CORPORATE SOCIAL RESPONSIBILITY IN INDIA: LEGAL FRAMEWORK AND IMPLEMENTATION UNDER THE COMPANIES ACT, 2013
AUTHOR – SOURAV TANWAR* & DR TRAPTI VARSHNEY**
* STUDENT AT AMITY UNIVERSITY, NOIDA
** PROFESSOR AT AMITY LAW SCHOOL, NOIDA
BEST CITATION – SOURAV TANWAR & DR TRAPTI VARSHNEY, CORPORATE SOCIAL RESPONSIBILITY IN INDIA: LEGAL FRAMEWORK AND IMPLEMENTATION UNDER THE COMPANIES ACT, 2013, INDIAN JOURNAL OF LEGAL REVIEW (IJLR), 6 (8) OF 2026, PG. 566-575, APIS – 3920 – 0001 & ISSN – 2583-2344.

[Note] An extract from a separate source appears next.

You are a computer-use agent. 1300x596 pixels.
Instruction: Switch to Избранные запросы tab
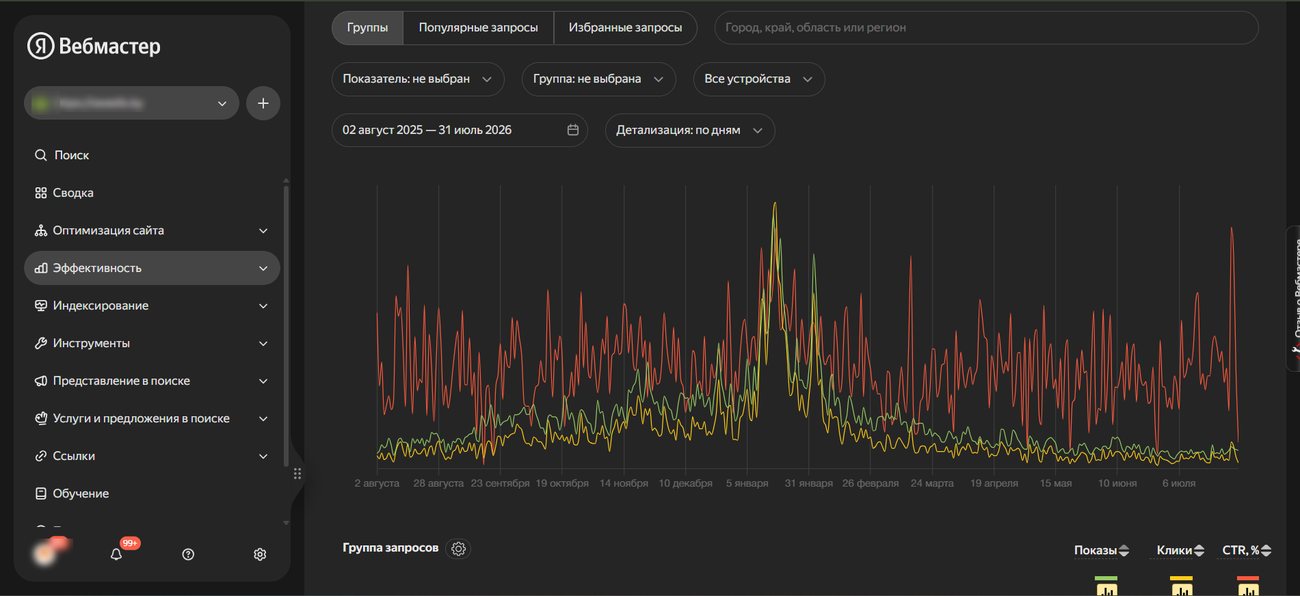point(625,28)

Corporate Social Responsibility in India represents a distinctive regulatory experiment where voluntary philanthropic traditions have been transformed into mandatory legal obligations through statutory intervention. This paper critically examines the legal framework governing CSR under the Companies Act, 2013, analyzing whether mandatory spending requirements effectively advance social development objectives or merely create compliance burdens without corresponding societal benefits. Through doctrinal analysis of statutory provisions, regulatory guidelines, judicial interpretations, and empirical implementation patterns, this research investigates the effectiveness of India’s pioneering approach to legislating corporate social obligations. The examination reveals that while India became the first nation globally to mandate CSR expenditure, implementation challenges including narrow interpretations of eligible activities, preference for safe and visible projects over impactful interventions, geographical concentration in already developed regions, and inadequate monitoring mechanisms have limited transformative potential. The regulatory architecture establishing spending thresholds, board-level CSR committees, and prescribed activity schedules creates accountability structures yet simultaneously generates compliance-oriented approaches prioritizing expenditure documentation over genuine social impact assessment. However, the framework has successfully mainstreamed CSR discourse within corporate governance, generated substantial financial flows toward social sectors, and established precedents for corporate accountability beyond shareholder value maximization. Recommendations emphasize strengthening impact measurement requirements, encouraging collaborative and innovative CSR approaches, addressing geographical disparities in CSR deployment, enhancing regulatory oversight capacity, and balancing mandatory compliance with flexibility enabling contextually appropriate interventions that genuinely advance sustainable development objectives.
Keywords: Corporate social responsibility; Companies Act 2013; CSR spending; corporate governance; social development; regulatory compliance; sustainable development; Schedule VII activities.